When Cooper’s eyes opened in his bungalow, he did not feel as though one of his dreams had awakened him. Ordinarily he felt that way-he would burst awake sucking wind, soaked in sweat, gasping for oxygen after drowning in the river, or grasping at the locked dungeon door. Tonight, though, there was no such desperation. One moment he had been lost in the void of drunken slumber; in the next, he was awake, silent, and sober.

It might have been the sound of a twig, broken unnaturally; possibly it was a series of actions-breathing, walking, moving-audible only when performed by heavy mammals or the occasional oversize reptile. Whatever it was that had awakened him, it was not organic to the island, to the resort, or, for that matter, to life as he had lived it for what would soon approach two decades.

In a place even Ronnie could not find, Cooper kept something in addition to the Louisville Slugger. He had not used it once during his time in the Caribbean, but tonight, he knew, would be different. He found and withdrew the TEC-9 assault pistol from its hiding place and, checking over his senses, found himself to be strangely sober. It was as though he hadn’t tasted an alcoholic beverage in years, when in fact he had been blistering drunk when he’d passed out for the night a mere couple hours back.

He left his bungalow through a gate attached to the outdoor shower, neither noticing nor caring that he was stark naked as he did it.

Then Cooper was out in the night.

Shreds of moonlight allowed him to identify the black-clad shapes, hard shadows against the more inconsistent lines made by the palm fronds, the shadows creeping along the side of his bungalow. They were headed for his porch.

Wraiths, he thought. Always wraiths.

Without sound, in no rush, he strolled casually along the stones of the garden path and, with a cap-gun set of cracking spits, tagged two of the three wraiths with unerring head shots, reflexively averting the potential complications of body armor.

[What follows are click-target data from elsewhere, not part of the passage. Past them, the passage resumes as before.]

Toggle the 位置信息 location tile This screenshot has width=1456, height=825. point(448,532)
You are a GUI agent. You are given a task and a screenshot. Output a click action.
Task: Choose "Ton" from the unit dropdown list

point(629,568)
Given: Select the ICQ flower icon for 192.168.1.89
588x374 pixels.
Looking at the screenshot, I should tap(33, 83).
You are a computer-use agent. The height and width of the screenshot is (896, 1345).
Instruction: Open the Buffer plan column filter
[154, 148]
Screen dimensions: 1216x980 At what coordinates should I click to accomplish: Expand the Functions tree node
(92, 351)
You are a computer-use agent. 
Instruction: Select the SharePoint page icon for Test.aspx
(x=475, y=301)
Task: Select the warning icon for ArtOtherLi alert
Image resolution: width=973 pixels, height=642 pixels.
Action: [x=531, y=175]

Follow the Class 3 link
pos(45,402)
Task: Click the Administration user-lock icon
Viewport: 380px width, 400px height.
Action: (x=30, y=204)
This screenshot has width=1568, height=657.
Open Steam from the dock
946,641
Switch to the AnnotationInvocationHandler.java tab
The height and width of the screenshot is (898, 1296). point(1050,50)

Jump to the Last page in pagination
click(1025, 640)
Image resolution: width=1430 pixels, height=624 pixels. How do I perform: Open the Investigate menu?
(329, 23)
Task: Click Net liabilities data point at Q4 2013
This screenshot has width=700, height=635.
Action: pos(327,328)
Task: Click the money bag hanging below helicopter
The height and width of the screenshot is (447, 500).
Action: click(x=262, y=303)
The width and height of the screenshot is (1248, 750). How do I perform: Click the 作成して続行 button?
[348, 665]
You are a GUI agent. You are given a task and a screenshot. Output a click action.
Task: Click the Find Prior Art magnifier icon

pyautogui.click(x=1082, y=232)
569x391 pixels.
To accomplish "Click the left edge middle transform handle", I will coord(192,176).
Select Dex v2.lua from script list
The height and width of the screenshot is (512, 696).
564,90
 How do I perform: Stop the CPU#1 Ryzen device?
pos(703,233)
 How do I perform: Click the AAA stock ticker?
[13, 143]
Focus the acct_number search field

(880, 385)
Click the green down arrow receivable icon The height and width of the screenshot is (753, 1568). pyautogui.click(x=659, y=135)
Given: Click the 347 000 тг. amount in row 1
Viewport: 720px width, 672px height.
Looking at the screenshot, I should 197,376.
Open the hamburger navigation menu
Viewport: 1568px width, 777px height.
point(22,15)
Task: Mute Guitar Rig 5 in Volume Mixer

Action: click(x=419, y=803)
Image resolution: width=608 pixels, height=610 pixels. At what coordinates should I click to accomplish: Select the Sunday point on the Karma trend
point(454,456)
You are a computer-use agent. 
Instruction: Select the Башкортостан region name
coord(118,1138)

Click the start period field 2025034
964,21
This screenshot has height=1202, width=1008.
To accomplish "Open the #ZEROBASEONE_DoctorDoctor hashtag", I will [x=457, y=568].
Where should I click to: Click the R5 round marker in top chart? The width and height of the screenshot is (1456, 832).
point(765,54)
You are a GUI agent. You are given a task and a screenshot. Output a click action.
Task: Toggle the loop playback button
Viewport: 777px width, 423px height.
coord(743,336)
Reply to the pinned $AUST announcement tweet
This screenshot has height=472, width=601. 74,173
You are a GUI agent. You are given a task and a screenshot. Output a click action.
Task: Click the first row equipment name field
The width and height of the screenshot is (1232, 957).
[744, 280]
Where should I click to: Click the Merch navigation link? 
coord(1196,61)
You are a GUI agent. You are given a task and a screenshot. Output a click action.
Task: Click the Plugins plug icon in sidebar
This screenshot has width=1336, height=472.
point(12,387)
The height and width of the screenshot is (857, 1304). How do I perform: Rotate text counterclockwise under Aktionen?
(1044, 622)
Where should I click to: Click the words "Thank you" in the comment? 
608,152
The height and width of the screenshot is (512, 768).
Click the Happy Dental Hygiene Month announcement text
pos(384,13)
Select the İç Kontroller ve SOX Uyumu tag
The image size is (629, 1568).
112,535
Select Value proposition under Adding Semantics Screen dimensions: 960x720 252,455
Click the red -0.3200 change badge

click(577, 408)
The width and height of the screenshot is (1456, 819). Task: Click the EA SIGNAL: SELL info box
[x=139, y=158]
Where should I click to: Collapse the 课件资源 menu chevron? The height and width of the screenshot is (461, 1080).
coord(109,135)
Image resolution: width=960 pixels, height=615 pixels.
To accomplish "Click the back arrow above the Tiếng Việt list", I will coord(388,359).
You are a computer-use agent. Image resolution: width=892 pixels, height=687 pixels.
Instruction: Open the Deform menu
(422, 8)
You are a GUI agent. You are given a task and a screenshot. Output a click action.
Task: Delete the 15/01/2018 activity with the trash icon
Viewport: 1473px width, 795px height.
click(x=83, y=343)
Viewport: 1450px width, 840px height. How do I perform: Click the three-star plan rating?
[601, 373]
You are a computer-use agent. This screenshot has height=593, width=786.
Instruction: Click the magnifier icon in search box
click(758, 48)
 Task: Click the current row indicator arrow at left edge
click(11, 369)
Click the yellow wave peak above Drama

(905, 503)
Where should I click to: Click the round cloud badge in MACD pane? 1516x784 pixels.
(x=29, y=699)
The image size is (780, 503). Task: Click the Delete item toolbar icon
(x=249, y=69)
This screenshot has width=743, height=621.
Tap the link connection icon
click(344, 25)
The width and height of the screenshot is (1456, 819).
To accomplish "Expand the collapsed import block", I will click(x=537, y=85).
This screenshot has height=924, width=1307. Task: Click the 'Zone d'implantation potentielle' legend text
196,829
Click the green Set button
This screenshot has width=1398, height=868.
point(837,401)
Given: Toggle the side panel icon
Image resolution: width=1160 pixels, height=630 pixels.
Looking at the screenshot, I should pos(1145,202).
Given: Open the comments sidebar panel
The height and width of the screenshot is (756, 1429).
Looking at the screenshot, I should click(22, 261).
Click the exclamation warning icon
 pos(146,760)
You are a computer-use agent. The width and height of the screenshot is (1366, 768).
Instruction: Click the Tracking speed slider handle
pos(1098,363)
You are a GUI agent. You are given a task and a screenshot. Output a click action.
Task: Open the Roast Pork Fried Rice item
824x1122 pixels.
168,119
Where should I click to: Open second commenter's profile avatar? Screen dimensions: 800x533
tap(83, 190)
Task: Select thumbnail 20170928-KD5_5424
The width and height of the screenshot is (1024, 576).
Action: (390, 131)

Wraith number three contorted his shadow into a turn-and-shoot motion and got a bullet headed in Cooper’s direction. Despite the wraith’s speed, his shot only lashed a burning stripe of pain across Cooper’s right shoulder. Otherwise it failed to affect the more deliberately aimed round from Cooper’s gun, and then there were no more wraiths, and in their place only unseen lumps in the unlit garden.

Cooper grabbed at his right shoulder and found his arm to be functioning. He continued his self-check, finding his entire body, notwithstanding the shoulder, remained in whatever moderately good health in which it had found itself prior to the incident. Then he took another form of inventory, realizing, among other things, that he now stood nude in the garden, and that the sound of gunfire must already be delivering every last one of the club’s occupants for a look-see. He slipped into his bungalow through the back, redeposited the gun in its hole, pulled on some Adidas shorts and the Tevas, found a bandage and some athletic tape, strapped the bandage over the shoulder wound, covered the dressing with a T-shirt, found his sat phone, and went back out by way of the porch.